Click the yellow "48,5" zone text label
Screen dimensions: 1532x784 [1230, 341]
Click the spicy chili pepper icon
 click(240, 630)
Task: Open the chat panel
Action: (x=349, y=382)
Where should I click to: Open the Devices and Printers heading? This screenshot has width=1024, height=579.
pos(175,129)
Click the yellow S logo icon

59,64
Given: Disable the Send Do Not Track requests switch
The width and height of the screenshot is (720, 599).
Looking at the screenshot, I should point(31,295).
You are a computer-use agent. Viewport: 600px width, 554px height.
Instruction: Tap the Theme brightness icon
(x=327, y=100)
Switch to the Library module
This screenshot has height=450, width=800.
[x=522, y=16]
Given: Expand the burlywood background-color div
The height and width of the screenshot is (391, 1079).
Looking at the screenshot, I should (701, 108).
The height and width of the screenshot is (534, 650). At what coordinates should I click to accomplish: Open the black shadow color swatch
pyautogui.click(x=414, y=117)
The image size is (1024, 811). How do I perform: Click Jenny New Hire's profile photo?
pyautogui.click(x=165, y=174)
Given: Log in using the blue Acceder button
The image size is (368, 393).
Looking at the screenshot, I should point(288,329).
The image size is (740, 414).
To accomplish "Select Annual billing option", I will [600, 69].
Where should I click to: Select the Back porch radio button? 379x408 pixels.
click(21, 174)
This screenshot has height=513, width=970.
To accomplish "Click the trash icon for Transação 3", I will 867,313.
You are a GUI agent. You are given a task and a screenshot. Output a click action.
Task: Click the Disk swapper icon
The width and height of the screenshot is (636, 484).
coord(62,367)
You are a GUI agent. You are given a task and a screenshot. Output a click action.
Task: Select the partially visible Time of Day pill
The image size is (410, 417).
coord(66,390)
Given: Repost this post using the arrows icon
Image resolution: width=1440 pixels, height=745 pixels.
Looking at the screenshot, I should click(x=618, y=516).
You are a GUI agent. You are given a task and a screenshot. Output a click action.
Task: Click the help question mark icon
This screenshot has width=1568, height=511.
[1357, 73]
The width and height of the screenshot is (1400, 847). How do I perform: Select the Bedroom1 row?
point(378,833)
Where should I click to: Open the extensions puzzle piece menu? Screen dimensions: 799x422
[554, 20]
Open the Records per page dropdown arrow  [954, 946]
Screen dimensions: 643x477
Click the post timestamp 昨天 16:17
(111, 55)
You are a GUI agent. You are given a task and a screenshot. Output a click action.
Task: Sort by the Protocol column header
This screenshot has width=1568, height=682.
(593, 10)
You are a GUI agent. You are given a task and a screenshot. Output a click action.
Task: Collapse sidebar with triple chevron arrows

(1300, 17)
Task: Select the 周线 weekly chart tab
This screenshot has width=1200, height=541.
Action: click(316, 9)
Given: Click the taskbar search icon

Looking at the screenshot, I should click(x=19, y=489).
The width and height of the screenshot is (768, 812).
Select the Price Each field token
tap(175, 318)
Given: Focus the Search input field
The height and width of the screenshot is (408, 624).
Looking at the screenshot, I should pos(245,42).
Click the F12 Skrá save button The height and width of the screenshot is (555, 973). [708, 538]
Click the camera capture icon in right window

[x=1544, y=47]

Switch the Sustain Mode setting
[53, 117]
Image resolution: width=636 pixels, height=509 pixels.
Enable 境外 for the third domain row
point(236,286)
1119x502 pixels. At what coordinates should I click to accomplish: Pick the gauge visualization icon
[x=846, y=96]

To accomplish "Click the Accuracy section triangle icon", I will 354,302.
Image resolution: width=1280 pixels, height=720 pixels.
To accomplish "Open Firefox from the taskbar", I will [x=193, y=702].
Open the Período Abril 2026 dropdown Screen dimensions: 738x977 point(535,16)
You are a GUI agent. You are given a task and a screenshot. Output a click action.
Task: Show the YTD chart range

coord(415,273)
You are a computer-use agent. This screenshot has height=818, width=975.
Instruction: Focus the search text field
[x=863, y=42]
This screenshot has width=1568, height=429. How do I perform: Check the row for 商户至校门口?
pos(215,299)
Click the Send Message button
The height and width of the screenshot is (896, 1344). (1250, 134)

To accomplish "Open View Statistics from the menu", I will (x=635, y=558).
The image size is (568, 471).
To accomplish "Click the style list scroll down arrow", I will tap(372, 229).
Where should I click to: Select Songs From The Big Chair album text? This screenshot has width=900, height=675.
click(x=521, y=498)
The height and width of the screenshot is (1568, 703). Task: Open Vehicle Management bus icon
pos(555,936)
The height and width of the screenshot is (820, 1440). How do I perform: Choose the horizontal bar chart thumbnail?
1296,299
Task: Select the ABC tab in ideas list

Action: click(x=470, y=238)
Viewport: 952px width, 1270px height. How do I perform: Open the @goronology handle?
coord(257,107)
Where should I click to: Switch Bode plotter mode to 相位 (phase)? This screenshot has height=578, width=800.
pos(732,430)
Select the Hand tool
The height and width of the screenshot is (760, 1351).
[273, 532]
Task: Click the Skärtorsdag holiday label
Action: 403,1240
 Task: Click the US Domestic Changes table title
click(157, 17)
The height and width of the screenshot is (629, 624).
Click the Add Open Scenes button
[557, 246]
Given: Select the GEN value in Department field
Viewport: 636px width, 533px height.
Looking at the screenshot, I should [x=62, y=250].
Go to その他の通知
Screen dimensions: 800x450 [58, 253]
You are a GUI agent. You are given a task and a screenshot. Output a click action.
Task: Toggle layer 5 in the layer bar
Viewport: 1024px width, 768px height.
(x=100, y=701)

-*-*-

Exercise description: The line above containing "The width and height of the screenshot is (720, 599).", the line containing "Given: Repost this post using the arrows icon", and every line between them are to be transcribed exactly; no other line is wanted.

Task response:
The width and height of the screenshot is (720, 599).
Looking at the screenshot, I should point(31,295).
You are a computer-use agent. Viewport: 600px width, 554px height.
Instruction: Tap the Theme brightness icon
(x=327, y=100)
Switch to the Library module
This screenshot has height=450, width=800.
[x=522, y=16]
Given: Expand the burlywood background-color div
The height and width of the screenshot is (391, 1079).
Looking at the screenshot, I should (701, 108).
The height and width of the screenshot is (534, 650). At what coordinates should I click to accomplish: Open the black shadow color swatch
pyautogui.click(x=414, y=117)
The image size is (1024, 811). How do I perform: Click Jenny New Hire's profile photo?
pyautogui.click(x=165, y=174)
Given: Log in using the blue Acceder button
The image size is (368, 393).
Looking at the screenshot, I should point(288,329).
The image size is (740, 414).
To accomplish "Select Annual billing option", I will [600, 69].
Where should I click to: Select the Back porch radio button? 379x408 pixels.
click(21, 174)
This screenshot has height=513, width=970.
To accomplish "Click the trash icon for Transação 3", I will 867,313.
You are a GUI agent. You are given a task and a screenshot. Output a click action.
Task: Click the Disk swapper icon
The width and height of the screenshot is (636, 484).
coord(62,367)
You are a GUI agent. You are given a task and a screenshot. Output a click action.
Task: Select the partially visible Time of Day pill
The image size is (410, 417).
coord(66,390)
Given: Repost this post using the arrows icon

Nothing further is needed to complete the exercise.